TASK ITEM: Would you work out how many lines below include the word "cell"? Only that number is wanted.
==== SUPPLIED DATA
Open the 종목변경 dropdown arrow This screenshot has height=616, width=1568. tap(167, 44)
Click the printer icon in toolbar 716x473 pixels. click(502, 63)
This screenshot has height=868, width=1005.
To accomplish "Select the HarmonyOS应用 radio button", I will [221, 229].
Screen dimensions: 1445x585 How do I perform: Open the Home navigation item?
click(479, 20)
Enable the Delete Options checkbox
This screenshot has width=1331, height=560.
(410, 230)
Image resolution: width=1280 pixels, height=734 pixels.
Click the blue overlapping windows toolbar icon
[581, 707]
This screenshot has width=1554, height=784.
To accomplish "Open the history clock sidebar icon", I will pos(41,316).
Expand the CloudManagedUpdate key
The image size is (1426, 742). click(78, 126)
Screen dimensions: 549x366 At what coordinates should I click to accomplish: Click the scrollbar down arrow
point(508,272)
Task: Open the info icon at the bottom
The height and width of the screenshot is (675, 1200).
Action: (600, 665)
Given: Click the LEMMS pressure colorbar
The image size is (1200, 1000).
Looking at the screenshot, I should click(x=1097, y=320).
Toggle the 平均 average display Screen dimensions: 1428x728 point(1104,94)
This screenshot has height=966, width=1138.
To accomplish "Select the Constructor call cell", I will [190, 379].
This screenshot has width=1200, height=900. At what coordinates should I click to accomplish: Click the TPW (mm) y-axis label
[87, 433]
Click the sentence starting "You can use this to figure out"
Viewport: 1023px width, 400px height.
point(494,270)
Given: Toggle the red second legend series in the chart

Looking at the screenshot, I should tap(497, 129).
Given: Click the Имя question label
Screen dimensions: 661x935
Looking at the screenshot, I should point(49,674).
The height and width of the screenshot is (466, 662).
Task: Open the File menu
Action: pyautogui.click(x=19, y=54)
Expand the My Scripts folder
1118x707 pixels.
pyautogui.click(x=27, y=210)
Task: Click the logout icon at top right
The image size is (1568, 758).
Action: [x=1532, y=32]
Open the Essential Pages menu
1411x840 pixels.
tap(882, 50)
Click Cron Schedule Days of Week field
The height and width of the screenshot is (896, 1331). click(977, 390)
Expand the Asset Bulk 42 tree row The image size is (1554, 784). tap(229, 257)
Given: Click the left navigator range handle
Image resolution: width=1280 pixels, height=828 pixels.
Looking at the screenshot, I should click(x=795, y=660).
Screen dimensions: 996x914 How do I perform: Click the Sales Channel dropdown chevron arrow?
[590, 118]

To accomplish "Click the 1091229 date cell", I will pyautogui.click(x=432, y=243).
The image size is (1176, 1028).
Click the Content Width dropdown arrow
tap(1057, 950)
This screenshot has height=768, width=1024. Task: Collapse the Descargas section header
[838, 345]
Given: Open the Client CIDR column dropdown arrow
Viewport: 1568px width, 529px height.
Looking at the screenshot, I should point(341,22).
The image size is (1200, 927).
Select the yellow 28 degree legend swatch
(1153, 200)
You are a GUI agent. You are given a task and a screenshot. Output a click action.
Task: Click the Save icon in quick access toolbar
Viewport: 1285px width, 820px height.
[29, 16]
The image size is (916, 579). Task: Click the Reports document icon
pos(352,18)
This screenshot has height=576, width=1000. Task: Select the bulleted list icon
========
SOLUTION TO THIS PROBLEM: 2